* WORK TO COMPLETE
1. Decide whether each statement below agrees with the comment thread on the asylum ruling, answering yes or no and quoting the words of the thread that settle it. (a) John Morales holds that all jurisprudence is essentially sentimentality. (b) DaveL agrees with Katherine that the ruling puts sentimentality over reason. (c) According to DaveL, the woman was denied protection and redress by the authorities of her home country.
2. Transcribe the comment thread on the asylum ruling word for word, between "Me, I think" and "worries you propose.", inclusive.
3. Write the next part of the comment thread on the asylum ruling, picking up after its final sentence.

[[ PROVIDED PASSAGE open ]]


    Rotherham, South Yorkshire, springs to mind and in Ferguson MO, has Darren Wilson been arrested or interviewed under caution yet? No, not even with a Constitution which says accountability is to “We the people …” So why is a possibly even worse system in Guatemala not credible and not the background to a valid asylum claim?

  5. John Morales says

    Katherine Woo @1:

    This ruling is sentimentality over reason. Can all 3 billion women who face inadequate police responses to domestic violence and misogyny move here? Where does the ‘social justice’ mind draw a line?

    What?

    First of all, all jurisprudence is essentially sentimentality: codified morality. Rules and principles for social interaction.

    Second, obviously not — though you claiming 3 billion women are possibly in that position is remarkable.

    Third, the issue is a ruling presumably based on extant law, which is not normally termed “the ‘social justice’ mind”.

    You hardly need rebutting; not only do you imagine that it’s sentimentality to apply the law as it stands, you further imagine it’s reasonable to believe this ruling opens the door to the mass migration from a pool of three billion women.

    Me, I think it’s your sentiment (not the nicest sentiment, at that) which has overridden your reason, given the absurdity of the worries you propose.

  6. DaveL says

    On the contrary, Katherine, the ruling is a triumph of reason. When a person is the target of systematic violence in their home country, and the authorities of that country systematically deny that person protection and redress from such violence, the law states that such a person may be considered for asylum. This woman was repeatedly and systematically targeted for violence. She was systematically denied protection and redress by the authorities of her home country. She can be expected to face the same or worse violence if she were forced to return. Therefore she may be considered for asylum.

[[ PROVIDED PASSAGE closed ]]
[[ DATA EXTRACT open ]]

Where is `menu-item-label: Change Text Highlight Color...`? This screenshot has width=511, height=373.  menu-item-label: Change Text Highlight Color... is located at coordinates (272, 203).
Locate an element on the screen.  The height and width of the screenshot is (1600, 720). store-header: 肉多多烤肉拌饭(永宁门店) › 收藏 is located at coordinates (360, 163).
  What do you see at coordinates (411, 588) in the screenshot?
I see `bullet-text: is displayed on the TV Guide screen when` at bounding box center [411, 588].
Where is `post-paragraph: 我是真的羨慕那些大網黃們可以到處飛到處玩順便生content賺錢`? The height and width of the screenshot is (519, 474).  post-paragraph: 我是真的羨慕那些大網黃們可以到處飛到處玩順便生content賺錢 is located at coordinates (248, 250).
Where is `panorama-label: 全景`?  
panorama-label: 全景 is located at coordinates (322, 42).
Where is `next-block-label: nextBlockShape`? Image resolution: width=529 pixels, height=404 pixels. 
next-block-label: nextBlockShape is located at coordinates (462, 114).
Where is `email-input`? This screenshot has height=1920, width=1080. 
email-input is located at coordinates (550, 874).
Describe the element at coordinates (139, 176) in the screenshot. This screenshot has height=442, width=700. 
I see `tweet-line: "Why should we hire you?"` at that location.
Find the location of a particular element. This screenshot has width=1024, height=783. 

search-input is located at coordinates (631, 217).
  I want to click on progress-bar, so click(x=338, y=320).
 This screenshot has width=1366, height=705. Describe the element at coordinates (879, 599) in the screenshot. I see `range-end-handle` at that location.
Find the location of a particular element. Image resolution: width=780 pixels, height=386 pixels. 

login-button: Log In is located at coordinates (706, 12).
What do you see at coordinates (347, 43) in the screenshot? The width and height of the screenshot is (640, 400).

[[ DATA EXTRACT closed ]]

* TASK-BY-TASK OUTPUTS
1.
(a) Yes: "all jurisprudence is essentially sentimentality: codified morality."
(b) No: "On the contrary, Katherine, the ruling is a triumph of reason."
(c) Yes: "She was systematically denied protection and redress by the authorities of her home country."

2.
Me, I think it’s your sentiment (not the nicest sentiment, at that) which has overridden your reason, given the absurdity of the worries you propose.

3.
    The ruling simply declines to carve out a special exception to this direct logic in the case of domestic violence. If that means we need to re-examine how many potential asylum applicants are out there in the world and what our criteria should be for admitting them, so be it. But surely we can come up with a better criterion than “being beaten, burned with paint thinner, and raped doesn’t count if it’s done by a woman’s husband.”

  7. lorn says

    If this was a singular, or rare situation, I would wholeheartedly back establishing this status as protected but this sort of thing is endemic to that society and at some point we need to address the source of the problem instead of just the symptoms.

    At some point it is necessary to reform the Guatemalan society.

    This is the central problem of immigration. People flee broken and dysfunctional societies but in fleeing they relieve much of the pressure and urgency for those societies to reform themselves.

    In not demanding change we become a codependent. We get to ride our high horse of moral superiority and heap condemnation upon others but we never get around to addressing the problem. I’ve seen this in action very directly. Where people sympathetic to refugees are wiling to harshly criticize the individual abuser but are completely unwilling to criticize the social norms that allow such behavior because it is part of a “native and national culture”.

    Taking in the most hard pressed refugees as a stopgap measure is noble enough humanitarian undertaking to be justified on its own but delaying social progress by allowing other nations to use the US to hide its own dysfunction from itself, and avoid making necessary difficult social and economic changes, is not noble. It is the area under the curve of small numbers, sometimes not so small numbers, over long periods of time where the greatest suffering resides. For every woman that makes it to the US there are scores more still in Guatemala who are just as sorely pressed.

    Address the problem in Guatemala and you are relieving the suffering of vast numbers of women and children.